How to Use RIPPLE

This guide explains how to connect to the CrySP RIPPLE compute facility via ssh.

The second part of the guide describes how to connect to a remote runtime (i.e. a remote Python interpreter) via PyCharm. Furthermore, we show how to connect to a Jupyter notebook hosted on the remote machine.

Setup RIPPLE

You have to generate an ssh public and private key and send only the public key to Ian Goldberg.

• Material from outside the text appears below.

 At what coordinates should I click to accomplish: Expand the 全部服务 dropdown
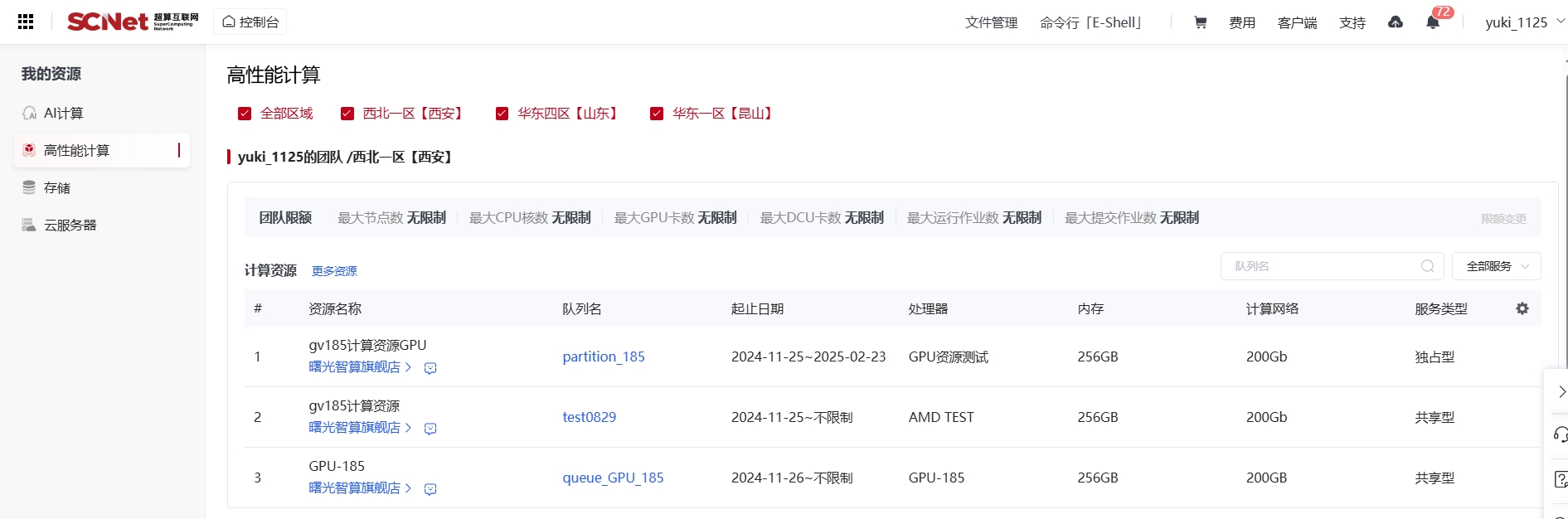point(1496,266)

Make sure to put both keys into the "~/.ssh/" folder of your Linux machine. In this tutorial, we assume you named the secret and public key id_rsa and id_rsa.pub.

The RIPPLE booking site: https://ripple.uwaterloo.ca/booking/Web/dashboard.php

Command to ssh into a machine after booking it (i.e. machine "grunt6" with username "abc"): ssh abc@grunt6.cs.uwaterloo.ca


The following part of the tutorial makes it easier for you to connect to the machines, i.e. by just typing "ssh grunt6" instead of all the rest and how to do port forwarding.

Notation:

[USER]: Your username

[MACHINE]: The machine name, i.e. "grunt1"

[JUMP]: The jump server static IP address

[PORT_R]: A port number for a remote machine

[PORT_L]: A port number for a local machine

Connect to RIPPLE directly

RIPPLE can only be accessed through a computer with a static IP that has been whitelisted.

This could be the student server "linux.student.cs.uwaterloo.ca" if you are not from CrySP or if you do not have a computer with a static IP.

After booking a machine through the booking facility you can connect via ssh to the server by connecting to "[MACHINE].cs.uwaterloo.ca".

Connect to RIPPLE through a Jump Server

Often times you want to connect to RIPPLE via a third device like your laptop or from home.

For these cases, you need to establish a tunnel through a so called jump server, which is a whitelisted device like your desktop computer in the lab.

If you are not from CrySP you want to connect through the student server with hostname [JUMP]="linux.student.cs.uwaterloo.ca".

ripple2.png

The easiest way is to ssh into the jump server and from there ssh into the RIPPLE computer.

You can automate that by adding the following entry to your "/.ssh/config" file.

Host jump

HostName [JUMP]

User [USER]

Host [MACHINE]

HostName [MACHINE].cs.uwaterloo.ca

User [USER]

IdentityFile ~/.ssh/id_rsa

ProxyCommand ssh -q -W %h:%p jump

Now you can connect to the remote machine (C) from your local machine (A) via "ssh [MACHINE]"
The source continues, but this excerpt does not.